Ihre Aufgabe: Extrahieren Sie aus den folgenden Einträgen jede Zeile, in der die Zeichenfolge „description“ vorkommt.

Bereitgestellte Daten:
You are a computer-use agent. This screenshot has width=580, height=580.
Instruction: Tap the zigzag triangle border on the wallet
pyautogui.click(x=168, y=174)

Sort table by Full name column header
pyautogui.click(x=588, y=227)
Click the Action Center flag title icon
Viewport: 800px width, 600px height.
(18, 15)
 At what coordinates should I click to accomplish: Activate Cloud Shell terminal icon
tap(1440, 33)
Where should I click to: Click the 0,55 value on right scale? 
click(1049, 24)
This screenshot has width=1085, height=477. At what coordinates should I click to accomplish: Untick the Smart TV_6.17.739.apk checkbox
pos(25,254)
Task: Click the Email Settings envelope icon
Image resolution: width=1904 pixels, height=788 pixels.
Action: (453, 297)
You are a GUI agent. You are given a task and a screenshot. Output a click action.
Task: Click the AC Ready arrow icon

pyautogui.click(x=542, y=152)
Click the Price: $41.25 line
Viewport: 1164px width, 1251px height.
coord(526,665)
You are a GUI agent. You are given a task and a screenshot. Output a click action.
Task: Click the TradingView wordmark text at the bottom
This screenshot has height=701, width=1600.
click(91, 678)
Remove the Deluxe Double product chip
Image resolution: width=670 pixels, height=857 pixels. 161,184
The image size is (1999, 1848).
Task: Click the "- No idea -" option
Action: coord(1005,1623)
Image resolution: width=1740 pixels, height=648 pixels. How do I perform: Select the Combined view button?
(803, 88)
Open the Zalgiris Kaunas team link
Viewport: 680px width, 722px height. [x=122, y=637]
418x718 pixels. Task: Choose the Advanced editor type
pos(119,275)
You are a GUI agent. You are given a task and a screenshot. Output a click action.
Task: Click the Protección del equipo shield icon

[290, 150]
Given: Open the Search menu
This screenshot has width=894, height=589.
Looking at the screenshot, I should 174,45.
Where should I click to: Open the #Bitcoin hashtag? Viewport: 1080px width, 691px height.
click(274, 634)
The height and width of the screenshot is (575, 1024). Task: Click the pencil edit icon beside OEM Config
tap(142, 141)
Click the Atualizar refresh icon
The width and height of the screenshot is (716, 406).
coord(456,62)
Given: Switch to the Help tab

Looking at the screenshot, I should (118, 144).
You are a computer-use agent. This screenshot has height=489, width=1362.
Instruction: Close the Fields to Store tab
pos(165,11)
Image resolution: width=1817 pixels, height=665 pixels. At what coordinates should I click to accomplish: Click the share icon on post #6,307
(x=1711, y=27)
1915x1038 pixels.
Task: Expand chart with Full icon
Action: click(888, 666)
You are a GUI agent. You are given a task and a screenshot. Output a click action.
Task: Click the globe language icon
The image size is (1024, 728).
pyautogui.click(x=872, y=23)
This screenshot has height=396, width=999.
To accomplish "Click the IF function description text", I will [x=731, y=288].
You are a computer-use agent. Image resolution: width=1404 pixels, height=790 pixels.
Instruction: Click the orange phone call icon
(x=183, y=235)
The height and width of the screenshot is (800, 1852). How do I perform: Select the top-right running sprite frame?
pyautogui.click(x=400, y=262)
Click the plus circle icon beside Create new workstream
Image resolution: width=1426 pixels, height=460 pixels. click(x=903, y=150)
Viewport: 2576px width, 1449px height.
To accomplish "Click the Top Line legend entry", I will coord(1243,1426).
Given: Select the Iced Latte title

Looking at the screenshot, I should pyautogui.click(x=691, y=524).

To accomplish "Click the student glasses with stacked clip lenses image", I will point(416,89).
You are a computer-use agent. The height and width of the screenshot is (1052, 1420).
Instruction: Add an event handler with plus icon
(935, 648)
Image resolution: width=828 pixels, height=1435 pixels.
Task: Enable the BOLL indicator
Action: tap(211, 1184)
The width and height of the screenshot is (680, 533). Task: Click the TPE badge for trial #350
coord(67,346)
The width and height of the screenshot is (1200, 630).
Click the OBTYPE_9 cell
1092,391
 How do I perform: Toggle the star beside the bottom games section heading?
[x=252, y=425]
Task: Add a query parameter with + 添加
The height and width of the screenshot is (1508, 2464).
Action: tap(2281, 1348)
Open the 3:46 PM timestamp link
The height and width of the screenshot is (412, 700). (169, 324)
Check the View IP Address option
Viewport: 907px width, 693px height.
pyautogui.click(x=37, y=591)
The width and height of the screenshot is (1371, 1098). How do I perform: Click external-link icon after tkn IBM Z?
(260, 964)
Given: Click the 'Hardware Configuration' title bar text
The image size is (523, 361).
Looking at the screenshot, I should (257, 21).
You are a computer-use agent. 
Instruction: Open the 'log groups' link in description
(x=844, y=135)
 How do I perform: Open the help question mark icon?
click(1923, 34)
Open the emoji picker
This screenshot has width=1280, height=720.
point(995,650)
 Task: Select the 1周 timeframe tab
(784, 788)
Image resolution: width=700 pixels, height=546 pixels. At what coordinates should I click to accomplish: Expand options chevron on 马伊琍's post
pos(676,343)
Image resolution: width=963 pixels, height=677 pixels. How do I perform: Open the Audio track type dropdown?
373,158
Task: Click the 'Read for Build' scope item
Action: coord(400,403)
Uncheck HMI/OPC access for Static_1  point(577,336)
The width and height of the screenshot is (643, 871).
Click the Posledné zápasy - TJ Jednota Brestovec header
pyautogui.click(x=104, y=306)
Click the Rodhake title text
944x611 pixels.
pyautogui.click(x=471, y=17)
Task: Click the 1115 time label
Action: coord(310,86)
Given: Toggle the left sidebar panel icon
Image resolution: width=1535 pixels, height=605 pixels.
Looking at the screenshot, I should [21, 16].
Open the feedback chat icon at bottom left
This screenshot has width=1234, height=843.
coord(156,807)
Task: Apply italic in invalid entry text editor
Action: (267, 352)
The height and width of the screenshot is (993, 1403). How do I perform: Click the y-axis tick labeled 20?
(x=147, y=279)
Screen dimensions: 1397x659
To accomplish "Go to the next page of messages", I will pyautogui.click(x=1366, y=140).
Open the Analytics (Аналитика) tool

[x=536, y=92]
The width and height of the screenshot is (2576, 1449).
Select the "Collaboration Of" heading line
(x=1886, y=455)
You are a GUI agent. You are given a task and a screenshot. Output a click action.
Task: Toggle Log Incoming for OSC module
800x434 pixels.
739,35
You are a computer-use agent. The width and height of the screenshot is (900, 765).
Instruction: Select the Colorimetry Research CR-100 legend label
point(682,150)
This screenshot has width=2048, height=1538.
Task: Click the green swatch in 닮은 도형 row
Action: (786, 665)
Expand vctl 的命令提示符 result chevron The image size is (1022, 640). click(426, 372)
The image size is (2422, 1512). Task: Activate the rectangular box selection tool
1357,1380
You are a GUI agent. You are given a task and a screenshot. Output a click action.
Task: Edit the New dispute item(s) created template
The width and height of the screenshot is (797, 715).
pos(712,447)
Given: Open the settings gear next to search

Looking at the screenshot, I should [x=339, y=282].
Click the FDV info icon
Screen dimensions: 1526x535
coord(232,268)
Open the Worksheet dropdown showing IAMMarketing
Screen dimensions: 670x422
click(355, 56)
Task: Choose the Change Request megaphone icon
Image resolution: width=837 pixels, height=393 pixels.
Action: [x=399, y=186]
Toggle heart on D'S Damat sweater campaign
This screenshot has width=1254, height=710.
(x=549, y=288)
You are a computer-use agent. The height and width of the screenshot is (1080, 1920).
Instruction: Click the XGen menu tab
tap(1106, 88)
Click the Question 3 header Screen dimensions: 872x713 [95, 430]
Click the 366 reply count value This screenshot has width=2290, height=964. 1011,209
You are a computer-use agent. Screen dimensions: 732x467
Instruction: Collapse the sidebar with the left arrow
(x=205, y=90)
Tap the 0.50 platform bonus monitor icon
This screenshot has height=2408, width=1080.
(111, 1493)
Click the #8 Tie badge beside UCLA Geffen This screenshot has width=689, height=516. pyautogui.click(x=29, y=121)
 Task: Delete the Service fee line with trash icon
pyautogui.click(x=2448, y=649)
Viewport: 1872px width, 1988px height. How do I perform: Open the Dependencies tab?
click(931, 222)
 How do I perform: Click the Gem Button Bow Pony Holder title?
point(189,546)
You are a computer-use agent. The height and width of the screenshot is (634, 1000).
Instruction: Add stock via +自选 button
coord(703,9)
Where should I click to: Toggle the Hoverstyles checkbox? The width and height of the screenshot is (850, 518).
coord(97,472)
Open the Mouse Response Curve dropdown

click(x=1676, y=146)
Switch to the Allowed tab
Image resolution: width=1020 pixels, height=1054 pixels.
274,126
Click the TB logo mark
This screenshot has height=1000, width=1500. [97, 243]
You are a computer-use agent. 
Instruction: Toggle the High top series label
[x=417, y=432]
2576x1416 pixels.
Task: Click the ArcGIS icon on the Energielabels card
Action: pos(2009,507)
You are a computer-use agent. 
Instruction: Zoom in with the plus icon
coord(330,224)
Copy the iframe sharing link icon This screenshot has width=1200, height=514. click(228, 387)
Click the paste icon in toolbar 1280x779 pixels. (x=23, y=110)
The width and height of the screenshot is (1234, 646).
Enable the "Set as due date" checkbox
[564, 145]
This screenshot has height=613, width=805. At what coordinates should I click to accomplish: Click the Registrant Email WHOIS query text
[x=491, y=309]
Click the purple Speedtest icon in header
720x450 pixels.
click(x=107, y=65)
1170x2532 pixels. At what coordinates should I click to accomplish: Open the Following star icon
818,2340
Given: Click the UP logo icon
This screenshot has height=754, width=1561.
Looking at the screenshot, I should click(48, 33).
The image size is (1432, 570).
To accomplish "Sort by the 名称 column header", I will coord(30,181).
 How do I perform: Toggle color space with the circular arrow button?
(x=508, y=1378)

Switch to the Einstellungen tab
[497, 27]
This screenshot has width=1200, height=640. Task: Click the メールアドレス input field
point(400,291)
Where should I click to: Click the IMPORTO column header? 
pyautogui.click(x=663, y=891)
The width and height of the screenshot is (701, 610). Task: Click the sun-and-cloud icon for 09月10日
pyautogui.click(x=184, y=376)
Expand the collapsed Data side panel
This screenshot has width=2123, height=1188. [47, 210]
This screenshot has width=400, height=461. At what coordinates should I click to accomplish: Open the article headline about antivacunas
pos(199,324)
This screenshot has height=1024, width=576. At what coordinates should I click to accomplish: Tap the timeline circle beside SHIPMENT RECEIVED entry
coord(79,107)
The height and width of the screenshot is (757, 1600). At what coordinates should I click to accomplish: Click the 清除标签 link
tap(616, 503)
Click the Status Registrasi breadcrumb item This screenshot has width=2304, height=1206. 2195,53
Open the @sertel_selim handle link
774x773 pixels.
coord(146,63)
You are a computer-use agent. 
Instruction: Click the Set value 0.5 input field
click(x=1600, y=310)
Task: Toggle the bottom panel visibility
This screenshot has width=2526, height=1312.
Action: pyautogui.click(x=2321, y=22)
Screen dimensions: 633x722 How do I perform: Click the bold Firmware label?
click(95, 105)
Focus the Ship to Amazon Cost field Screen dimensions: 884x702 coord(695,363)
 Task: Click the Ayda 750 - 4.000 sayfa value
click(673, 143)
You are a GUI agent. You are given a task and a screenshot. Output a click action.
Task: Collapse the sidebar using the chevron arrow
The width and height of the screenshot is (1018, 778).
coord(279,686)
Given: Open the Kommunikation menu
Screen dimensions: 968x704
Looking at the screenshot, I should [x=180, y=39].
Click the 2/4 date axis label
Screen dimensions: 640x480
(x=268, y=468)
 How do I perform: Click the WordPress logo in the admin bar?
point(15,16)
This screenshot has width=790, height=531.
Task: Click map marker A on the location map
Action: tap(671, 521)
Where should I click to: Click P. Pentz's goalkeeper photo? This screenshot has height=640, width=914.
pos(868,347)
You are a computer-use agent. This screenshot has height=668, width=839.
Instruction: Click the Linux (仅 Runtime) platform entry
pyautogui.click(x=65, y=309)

Lösung:
To accomplish "Click the IF function description text", I will [x=731, y=288].
Instruction: Open the 'log groups' link in description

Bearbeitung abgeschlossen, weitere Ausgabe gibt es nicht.